Il Collegio di seconde cure, muovendo dalla cancellazione della Società dal Registro delle imprese, ha posto a carico dell’Ufficio la dimostrazione dell’avvenuta percezione da parte del socio di somme o beni nei due anni precedenti l’estinzione; ma nel caso di specie – fa notare la Suprema Corte – si verte nella differente ipotesi in cui l’Amministrazione Finanziaria abbia motivato l’accertamento nei confronti del socio con la presunzione di distribuzione degli utili non contabilizzati dalla Società in ragione della ristretta base partecipativa.
Principi di diritto
– Secondo il costante orientamento della giurisprudenza di legittimità, la presunzione di distribuzione ai soci degli utili occulti conseguiti da una Società di capitali a ristretta base partecipativa ha valenza di presunzione semplice qualificata (grave, precisa e concordante) e può essere superata dal contribuente fornendo la prova (anch’essa eventualmente presuntiva) che gli utili extracontabili conseguiti dalla Società non sono stati fatti oggetto di distribuzione ma sono stati, invece, accantonati dalla Società, oppure da essa reinvestiti (da ultimo, Cass. Sez. 5 n. 32959 del 20/2018; Sez. 5 n. 27778/2017).
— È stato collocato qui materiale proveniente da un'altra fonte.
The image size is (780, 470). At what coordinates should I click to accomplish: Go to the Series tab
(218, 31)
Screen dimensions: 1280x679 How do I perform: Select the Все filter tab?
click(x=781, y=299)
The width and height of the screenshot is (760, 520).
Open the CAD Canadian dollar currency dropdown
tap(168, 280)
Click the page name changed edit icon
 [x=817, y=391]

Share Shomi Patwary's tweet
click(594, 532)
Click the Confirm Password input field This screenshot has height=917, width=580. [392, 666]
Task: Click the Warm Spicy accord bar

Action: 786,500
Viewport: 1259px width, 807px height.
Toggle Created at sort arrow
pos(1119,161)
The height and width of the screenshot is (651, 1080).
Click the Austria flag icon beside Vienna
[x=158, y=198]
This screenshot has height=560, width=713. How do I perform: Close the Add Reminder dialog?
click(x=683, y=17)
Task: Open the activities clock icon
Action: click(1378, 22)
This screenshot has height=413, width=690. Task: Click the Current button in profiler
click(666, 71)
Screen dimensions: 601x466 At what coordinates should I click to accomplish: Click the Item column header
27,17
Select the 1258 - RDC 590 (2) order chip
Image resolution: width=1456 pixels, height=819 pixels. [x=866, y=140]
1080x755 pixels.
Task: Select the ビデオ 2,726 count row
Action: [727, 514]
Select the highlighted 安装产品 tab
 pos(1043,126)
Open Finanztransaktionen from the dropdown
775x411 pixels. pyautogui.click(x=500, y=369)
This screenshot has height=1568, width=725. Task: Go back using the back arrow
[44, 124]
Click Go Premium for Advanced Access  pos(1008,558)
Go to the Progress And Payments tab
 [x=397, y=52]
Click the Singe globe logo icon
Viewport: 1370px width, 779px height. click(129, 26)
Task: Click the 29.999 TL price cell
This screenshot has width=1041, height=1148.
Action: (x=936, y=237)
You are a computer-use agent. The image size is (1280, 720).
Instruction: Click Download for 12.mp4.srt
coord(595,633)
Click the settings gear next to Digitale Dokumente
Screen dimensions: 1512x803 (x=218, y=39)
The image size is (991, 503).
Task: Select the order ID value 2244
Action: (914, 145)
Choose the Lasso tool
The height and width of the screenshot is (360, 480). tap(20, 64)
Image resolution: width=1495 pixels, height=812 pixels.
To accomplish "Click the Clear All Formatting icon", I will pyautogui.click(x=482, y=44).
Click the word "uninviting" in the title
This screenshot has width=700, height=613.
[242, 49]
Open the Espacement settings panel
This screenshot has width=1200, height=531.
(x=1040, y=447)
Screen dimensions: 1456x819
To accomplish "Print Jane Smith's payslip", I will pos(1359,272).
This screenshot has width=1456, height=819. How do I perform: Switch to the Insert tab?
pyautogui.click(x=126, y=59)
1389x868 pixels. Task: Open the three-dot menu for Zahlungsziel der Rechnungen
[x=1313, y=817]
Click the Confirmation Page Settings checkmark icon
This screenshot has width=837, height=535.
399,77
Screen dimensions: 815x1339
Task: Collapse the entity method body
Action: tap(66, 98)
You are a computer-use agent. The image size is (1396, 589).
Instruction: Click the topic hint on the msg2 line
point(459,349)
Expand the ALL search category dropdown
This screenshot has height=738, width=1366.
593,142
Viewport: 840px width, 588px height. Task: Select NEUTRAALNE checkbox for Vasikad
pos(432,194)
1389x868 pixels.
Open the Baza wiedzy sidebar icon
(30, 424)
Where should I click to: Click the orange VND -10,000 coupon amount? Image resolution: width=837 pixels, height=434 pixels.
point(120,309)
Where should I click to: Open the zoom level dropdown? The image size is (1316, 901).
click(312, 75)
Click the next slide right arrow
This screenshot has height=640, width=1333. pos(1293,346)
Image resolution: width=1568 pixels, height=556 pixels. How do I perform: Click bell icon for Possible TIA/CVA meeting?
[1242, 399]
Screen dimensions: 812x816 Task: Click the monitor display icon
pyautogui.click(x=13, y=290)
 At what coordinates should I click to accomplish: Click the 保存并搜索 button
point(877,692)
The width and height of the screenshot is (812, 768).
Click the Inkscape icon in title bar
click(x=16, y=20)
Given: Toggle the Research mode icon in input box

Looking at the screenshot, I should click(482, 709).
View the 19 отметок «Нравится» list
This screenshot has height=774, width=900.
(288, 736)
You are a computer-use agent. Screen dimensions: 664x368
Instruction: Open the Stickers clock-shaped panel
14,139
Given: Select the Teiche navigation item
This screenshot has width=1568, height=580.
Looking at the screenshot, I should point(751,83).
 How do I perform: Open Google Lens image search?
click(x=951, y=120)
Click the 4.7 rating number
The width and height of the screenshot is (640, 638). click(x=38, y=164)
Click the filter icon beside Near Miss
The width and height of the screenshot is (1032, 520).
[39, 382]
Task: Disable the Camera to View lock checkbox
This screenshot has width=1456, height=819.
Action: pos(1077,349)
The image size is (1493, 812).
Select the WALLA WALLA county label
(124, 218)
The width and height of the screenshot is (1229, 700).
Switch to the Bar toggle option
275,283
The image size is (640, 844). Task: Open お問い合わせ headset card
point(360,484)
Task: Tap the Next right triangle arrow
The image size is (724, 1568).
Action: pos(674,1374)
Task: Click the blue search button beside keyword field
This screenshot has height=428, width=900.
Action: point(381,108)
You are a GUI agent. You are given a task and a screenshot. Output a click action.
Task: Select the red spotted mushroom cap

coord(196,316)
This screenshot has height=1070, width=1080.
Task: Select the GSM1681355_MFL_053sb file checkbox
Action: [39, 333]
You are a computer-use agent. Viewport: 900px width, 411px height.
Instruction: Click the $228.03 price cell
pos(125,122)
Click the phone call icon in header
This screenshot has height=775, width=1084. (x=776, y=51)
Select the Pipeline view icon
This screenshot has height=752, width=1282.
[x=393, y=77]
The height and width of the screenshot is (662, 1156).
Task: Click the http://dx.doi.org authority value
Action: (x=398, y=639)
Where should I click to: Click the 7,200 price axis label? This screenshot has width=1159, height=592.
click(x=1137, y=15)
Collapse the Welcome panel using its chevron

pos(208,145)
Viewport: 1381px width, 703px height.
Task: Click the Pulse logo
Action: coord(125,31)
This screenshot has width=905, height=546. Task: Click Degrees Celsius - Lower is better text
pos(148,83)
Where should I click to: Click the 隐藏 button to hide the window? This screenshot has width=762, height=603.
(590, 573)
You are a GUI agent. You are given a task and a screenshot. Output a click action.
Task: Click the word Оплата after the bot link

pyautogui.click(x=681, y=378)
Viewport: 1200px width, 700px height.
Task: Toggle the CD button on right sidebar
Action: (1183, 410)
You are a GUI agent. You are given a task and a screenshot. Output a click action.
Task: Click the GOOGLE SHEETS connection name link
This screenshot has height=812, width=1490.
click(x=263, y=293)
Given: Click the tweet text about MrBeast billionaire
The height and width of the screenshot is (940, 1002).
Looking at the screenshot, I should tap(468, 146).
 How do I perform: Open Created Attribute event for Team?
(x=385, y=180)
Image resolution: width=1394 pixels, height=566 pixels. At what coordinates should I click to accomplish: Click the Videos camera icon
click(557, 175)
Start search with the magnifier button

Il principio è stato integrato e completato con l’affermazione che la presunzione di distribuzione ai soci degli utili extracontabili, conseguiti dalle Società a ristretta base partecipativa, può essere vinta dal socio non solo attraverso la prova negativa della mancata percezione degli utili extracontabili (perché accantonati o reinvestiti), ma anche dimostrando di essere rimasto del tutto estraneo alla gestione e conduzione societaria (Sez. 6 – 5 n. 18042/2018; Sez.5 n.17461/2017; Sez.5-6 n.1932/2016), estraneità da intendersi nel senso che il socio deve fornire la prova di avere ricoperto un ruolo meramente formale di semplice intestatario delle quote sociali, senza avere concretamente svolto alcuna delle attività di gestione e controllo riservate dalla legge (e dallo Statuto) al socio della società a responsabilità limitata (artt. 2475 e 2476 cod. civ.).
L’errore compiuto dalla C.T.R.
- Chiosano gli Ermellini «I giudici di seconde cure nell’affermare che l’amministrazione finanziaria non ha fornito alcuna prova della distribuzione dell’attivo e della percezione di utili da parte del socio non ha fatto buon governo dei principi giurisprudenziali innanzi esposti».
Ne è derivato l’accoglimento del ricorso e il rinvio della causa al Giudice di secondo grado per nuovo giudizio.